Is $s necessary when implementing a function that swaps while looping through a loop in MIPS? - mips

void sort (int v[], int n)
{
int i, j;
for (i = 0; i<n; i+=1){
for(j=i-1; j>=0; && v[j]>v[j+1]; j-=1){
swap(v,j);
}
}
}
void swap(int v[], int k)
{
int temp;
temp = v[k+1];
v[k+1]= temp;
}
below is MIPS code of swap function
swap : sll $t1, $a0, 2 // reg $t = k*4
add $t1, $a0, $t1 // reg $t1 = v+(k*4)
// reg $t1 has the address of v[k]
lw $t0, 0($t1) // reg $t0 (temp) =v[k]
lw $t2, 4($t1) // reg $t2 = v[k+1]
// refers to next element of v
sw $t2, 0($t1) // v[k] = reg $t2
sw $t0, 4($t1) // v[k+1] = reg $t0 (temp)
jr $ra // return to calling routine
I am studying computer architecture. Through several procedures, we learned that values ​​that should not be changed are stored using a stack pointer or stored in $S.
However, in the code above, the parameters v[] ($a0) and n($a1) of the sort function are stored in $s0 $s1 using the stack pointer, and before running the innermost loop, $s0 in $a0, The data is shown as assigning the value of $s1 to $a1.
However, in the code above, v[] has to keep the changed state inside the swap function, and j also has to change the value while looping, so there is no need to save and put the previous value.
Is my explanation correct? That is, when implementing the above code in MIPS, there is no problem in using the stack pointer to not store it in $s?

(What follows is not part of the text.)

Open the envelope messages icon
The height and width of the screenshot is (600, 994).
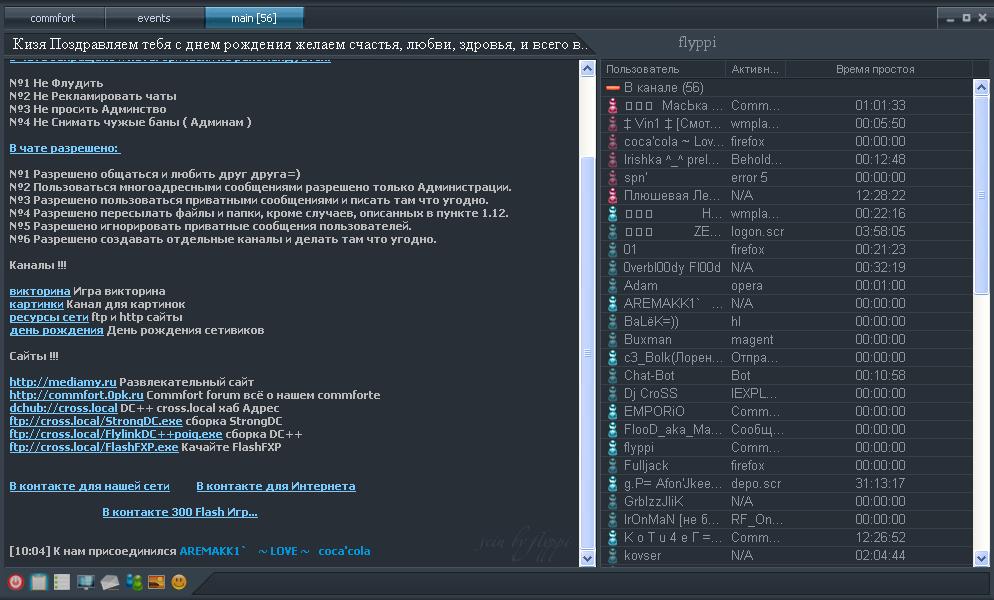pyautogui.click(x=109, y=582)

Is $s necessary when implementing a function that swaps while looping through a loop in MIPS?
The $s registers are never necessary.  What is necessary is that the variable values of v, n, i, and j survive the function call to swap.  There are two ways to make values survive the function call, and one is to use (stack) memory and the other is to use $s registers, so, $s register are not strictly necessary at all.  (Both forms involve stack memory (and the same amount, as well), but the former uses the stack memory directly for the variable values, and the latter uses the stack memory in preservation of the $s registers' original values).
However, $s registers are preferred for variables that have multiple uses, (measured dynamically by instruction execution at runtime rather than statically as seen in code listing) and where also such variable must survive a function call.  (Of course, arrays cannot live in $s registers, but a reference to the array (a pointer variable) can.)
Why do these variables have to survive the function call?  Because they are each consumed (used, sourced) after the call, though having been defined (set, targeted) before the function call.  Programs expect continuity of their variables whether or not function calls happen.
Let's call out the difference between logical variables used by high level language and pseudo code vs. the physical storage of machine code.
Logical variables have names, types, scope/lifetime (they come and go, some frequently during program execution, as local variables and parameters).  There is an infinite number of possible ones — just create a new name as we like (and can also be unnamed, as with heap data structures).  A program using logical variables has an expectation of continuity — that once set, a variable retains its value until changed by the program (and then retains that new value).
The physical storage of the machine is permanent and global and just groups of bits.  The CPU registers are always present, as is memory (let's gloss over virtualization).  The CPU does not see variables, their declarations, their names, their types or their lifetimes — the CPU sees physical storage.  (How does it work then?  The CPU is told, via machine instructions, how to interact with physical storage; it is so told as needed, every time it runs a machine code instruction.)
Part of the job of translating a high level language program into machine code is managing the mapping of the program's logical variables to the hardware's physical storage.  Since physical storage has constraints, machine code programs must work within them in doing those mappings.
Sometimes a logical variable has to be relocated to alternative physical storage (e.g. from $a register to either $s register or stack memory).  A machine code instruction (or sequence) is usually required to do such relocation, plus, the compiler or assembly programmer has to be aware that the mapping from variable to storage can be different at different points in the same program.
(Sometimes a logical variable's value is actually in more than one physical storage location, as is the case when manipulating global variables that live in memory and copies are brought into CPU registers to work with.  Similar is true for elements of arrays.)

Related

What exactly is the difference between leaf functions and non leaf functions?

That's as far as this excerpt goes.